§ **Activity**: Return each line of the listing that follows in which the string "Cuisine" can be found.

§ **Supplied data**:

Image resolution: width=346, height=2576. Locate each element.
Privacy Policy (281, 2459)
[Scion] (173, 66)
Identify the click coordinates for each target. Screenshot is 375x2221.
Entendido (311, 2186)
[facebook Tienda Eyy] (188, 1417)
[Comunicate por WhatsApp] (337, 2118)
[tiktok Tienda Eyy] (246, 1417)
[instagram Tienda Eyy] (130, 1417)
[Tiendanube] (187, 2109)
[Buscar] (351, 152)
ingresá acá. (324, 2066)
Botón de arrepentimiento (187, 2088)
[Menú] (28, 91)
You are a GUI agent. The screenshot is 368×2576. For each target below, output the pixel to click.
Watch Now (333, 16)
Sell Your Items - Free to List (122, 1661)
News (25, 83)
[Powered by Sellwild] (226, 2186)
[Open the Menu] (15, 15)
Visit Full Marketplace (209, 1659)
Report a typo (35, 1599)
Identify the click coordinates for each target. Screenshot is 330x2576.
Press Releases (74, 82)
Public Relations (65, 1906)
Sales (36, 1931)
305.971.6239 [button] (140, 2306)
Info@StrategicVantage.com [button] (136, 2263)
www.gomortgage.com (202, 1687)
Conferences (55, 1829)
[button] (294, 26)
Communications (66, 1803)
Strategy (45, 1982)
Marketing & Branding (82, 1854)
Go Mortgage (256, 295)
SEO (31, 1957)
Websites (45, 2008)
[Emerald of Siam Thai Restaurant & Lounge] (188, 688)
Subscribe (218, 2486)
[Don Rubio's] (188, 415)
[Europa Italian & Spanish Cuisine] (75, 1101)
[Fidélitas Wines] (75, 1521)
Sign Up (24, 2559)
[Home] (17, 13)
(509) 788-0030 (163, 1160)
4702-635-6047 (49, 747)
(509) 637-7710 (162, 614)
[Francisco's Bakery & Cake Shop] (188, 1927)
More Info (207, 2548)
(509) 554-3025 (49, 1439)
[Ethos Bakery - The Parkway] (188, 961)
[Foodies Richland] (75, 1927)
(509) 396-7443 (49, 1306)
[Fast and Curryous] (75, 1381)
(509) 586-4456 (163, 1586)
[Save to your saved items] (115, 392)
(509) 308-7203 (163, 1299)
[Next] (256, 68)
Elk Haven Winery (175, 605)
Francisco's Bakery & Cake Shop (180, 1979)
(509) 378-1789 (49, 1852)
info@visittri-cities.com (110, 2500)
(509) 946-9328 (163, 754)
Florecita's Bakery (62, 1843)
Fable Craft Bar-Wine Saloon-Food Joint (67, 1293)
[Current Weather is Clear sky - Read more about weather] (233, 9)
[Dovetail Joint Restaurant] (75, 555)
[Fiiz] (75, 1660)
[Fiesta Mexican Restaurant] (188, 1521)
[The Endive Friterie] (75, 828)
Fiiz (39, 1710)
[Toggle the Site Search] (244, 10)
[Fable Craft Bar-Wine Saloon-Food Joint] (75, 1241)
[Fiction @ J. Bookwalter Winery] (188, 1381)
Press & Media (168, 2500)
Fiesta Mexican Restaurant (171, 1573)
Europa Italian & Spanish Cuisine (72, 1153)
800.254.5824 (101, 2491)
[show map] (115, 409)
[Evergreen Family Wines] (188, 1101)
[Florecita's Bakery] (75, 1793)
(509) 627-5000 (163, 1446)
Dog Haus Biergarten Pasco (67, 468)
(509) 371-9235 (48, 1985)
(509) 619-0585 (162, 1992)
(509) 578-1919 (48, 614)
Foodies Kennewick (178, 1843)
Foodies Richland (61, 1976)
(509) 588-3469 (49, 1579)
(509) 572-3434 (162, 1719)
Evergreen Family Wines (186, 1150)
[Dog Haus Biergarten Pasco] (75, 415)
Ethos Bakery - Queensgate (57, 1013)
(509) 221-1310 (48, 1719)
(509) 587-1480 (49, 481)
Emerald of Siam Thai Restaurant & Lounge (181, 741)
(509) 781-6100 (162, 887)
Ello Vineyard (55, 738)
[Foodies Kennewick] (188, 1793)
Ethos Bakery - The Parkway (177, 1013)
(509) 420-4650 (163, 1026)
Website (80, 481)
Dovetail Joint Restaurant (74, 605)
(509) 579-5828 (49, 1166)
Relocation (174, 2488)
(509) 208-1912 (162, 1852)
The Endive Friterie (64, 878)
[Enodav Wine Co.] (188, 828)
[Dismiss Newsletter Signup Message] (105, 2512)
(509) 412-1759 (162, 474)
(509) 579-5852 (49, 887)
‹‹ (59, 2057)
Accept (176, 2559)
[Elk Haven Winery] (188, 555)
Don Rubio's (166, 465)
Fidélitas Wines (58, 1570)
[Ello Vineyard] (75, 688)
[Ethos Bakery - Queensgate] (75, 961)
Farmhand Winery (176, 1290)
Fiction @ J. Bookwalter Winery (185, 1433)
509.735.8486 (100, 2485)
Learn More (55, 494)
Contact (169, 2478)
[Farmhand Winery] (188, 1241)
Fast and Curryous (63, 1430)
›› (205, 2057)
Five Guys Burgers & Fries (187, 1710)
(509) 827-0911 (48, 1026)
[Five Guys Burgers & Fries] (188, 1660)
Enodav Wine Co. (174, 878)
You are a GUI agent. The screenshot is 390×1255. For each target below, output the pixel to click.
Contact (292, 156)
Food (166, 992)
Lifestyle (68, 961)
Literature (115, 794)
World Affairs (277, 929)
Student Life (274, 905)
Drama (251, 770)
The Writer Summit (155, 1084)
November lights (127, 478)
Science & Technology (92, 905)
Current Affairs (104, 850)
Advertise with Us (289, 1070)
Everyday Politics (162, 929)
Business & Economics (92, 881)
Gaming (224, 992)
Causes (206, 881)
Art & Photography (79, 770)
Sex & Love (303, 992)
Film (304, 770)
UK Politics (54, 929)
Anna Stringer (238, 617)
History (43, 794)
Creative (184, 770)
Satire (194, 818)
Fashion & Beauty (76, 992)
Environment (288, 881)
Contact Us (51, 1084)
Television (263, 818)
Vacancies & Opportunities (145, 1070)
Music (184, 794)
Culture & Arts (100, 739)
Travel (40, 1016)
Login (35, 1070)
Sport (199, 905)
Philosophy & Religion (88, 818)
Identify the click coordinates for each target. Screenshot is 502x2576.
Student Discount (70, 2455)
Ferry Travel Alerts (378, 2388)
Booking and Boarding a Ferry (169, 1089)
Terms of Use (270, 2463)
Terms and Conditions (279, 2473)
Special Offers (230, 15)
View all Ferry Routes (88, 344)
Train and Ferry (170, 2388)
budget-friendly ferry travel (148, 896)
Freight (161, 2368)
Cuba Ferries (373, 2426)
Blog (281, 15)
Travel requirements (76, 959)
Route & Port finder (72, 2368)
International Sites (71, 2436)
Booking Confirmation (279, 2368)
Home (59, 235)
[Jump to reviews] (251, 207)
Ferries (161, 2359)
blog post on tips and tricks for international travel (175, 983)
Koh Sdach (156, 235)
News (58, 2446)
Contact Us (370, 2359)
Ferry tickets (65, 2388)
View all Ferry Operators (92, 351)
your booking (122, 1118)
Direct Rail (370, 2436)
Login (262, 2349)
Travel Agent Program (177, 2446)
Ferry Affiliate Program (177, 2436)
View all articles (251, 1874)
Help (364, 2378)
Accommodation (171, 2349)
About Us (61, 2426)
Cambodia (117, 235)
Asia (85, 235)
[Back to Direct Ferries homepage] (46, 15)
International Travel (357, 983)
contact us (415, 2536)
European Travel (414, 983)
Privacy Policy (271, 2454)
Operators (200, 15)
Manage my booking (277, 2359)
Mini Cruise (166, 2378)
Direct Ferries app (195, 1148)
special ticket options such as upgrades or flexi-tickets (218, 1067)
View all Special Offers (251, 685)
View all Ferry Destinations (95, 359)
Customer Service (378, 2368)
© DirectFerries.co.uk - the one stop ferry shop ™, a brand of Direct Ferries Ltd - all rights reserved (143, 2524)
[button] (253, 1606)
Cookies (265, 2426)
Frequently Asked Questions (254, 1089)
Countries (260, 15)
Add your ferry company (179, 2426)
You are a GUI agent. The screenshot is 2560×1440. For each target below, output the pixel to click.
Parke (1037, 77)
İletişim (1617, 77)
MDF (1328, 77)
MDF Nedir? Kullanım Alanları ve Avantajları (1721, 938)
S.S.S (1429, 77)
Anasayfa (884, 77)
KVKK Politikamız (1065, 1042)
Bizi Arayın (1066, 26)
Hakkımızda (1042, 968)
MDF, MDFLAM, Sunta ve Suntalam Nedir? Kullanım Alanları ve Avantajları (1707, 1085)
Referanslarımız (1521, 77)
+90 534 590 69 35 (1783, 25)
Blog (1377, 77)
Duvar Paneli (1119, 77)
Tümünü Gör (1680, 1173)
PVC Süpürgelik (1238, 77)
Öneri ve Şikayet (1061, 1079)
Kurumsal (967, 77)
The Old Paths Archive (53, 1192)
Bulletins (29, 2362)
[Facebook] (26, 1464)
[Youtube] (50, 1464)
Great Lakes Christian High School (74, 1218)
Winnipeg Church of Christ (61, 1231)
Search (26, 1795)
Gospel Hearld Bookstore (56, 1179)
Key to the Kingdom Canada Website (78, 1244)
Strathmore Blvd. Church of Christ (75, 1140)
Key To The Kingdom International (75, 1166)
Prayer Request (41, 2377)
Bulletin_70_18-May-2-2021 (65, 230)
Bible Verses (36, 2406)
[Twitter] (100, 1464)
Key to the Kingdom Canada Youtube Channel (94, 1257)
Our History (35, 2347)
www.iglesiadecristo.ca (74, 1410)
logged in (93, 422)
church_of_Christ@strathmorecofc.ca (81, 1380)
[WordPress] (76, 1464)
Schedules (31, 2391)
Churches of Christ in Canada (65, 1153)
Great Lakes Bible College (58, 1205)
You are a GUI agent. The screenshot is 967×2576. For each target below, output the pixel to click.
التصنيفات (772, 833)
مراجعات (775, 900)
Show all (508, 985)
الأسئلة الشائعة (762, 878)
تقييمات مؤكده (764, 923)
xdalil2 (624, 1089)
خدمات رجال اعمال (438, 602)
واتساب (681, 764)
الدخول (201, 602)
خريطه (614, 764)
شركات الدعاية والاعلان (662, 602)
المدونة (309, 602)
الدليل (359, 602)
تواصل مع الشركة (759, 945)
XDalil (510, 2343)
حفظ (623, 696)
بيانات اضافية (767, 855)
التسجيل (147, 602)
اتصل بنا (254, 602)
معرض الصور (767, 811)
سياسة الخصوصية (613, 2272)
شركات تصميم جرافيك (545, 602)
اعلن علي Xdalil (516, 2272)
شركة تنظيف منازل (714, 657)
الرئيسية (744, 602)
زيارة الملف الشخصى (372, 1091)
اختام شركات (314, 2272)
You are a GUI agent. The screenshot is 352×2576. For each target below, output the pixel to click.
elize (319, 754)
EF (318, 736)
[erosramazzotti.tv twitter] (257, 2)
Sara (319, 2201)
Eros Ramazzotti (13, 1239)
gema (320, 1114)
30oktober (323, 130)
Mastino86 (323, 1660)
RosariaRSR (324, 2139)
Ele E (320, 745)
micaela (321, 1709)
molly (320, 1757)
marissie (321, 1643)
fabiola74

§ **Reply to the exercise**:
[Europa Italian & Spanish Cuisine] (75, 1101)
Europa Italian & Spanish Cuisine (72, 1153)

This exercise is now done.